▶ _Your instructions_
Apart from the pictures, every entry below must be given again exactly.

Stored records
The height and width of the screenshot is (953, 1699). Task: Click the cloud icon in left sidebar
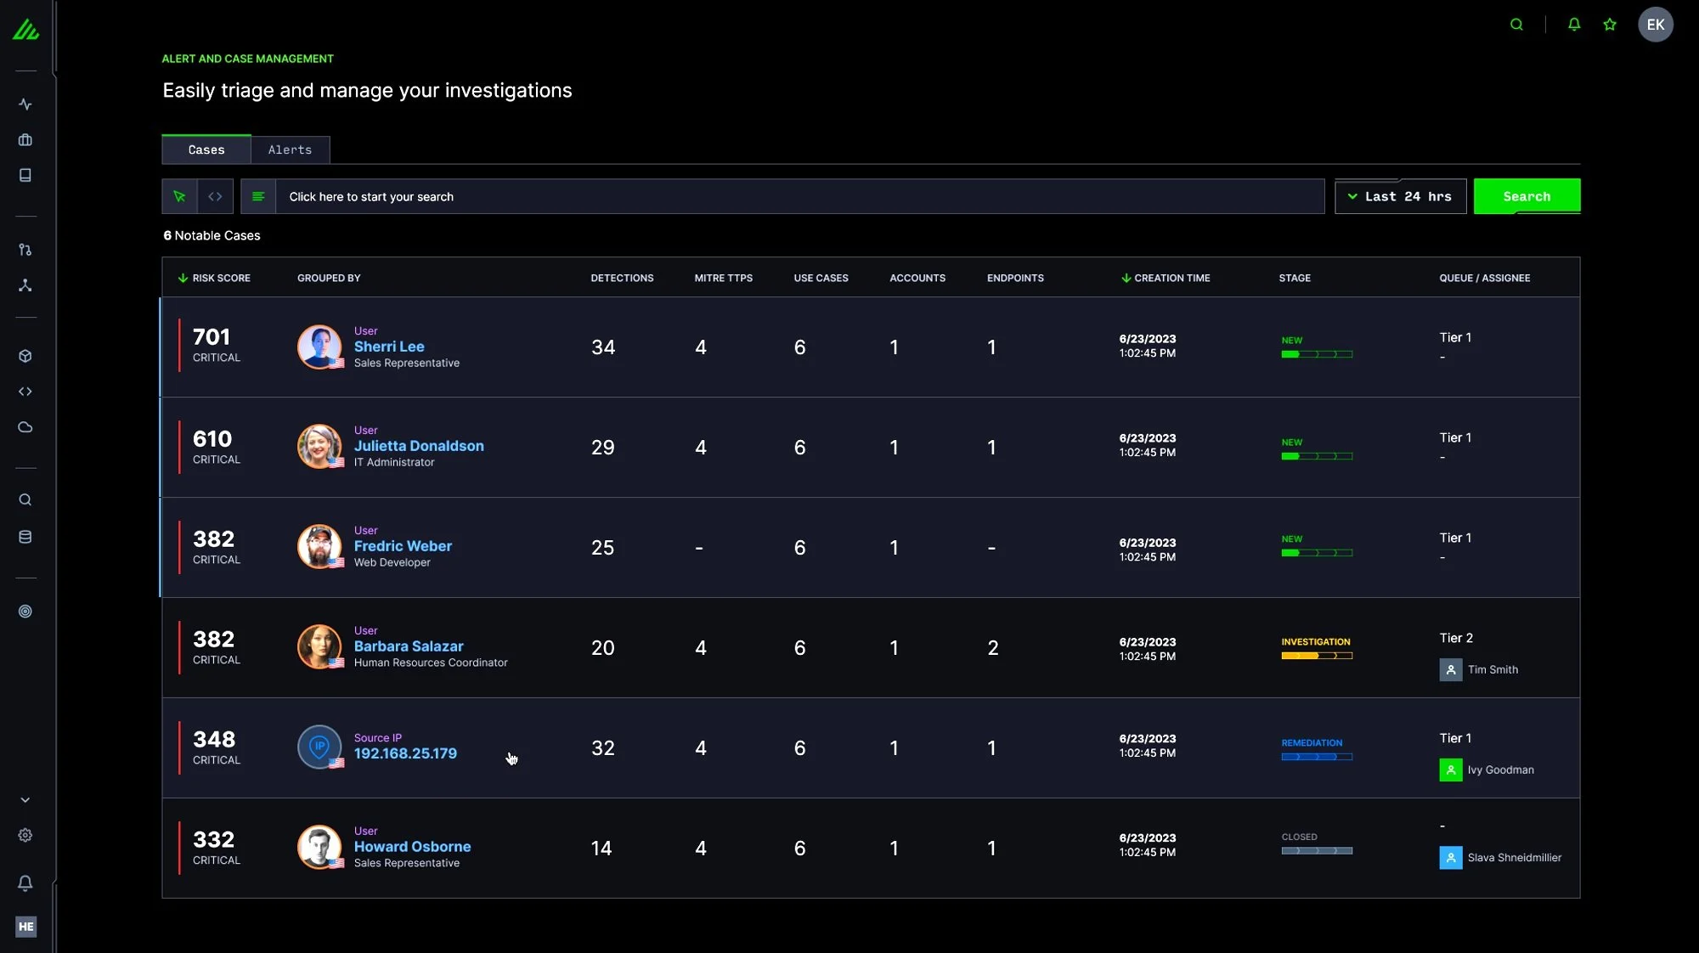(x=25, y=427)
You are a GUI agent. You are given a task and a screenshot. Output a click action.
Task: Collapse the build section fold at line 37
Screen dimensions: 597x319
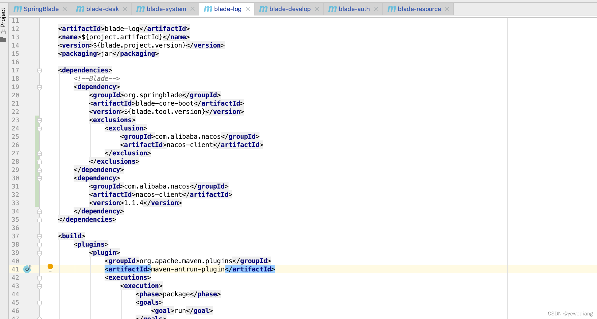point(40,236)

▶ _Answer to the problem_
The height and width of the screenshot is (953, 1699). Task: Click the cloud icon in left sidebar
(x=25, y=427)
You are a GUI agent. You are given a task and a screenshot. Output a click action.
Task: Collapse the build section fold at line 37
Screen dimensions: 597x319
point(40,236)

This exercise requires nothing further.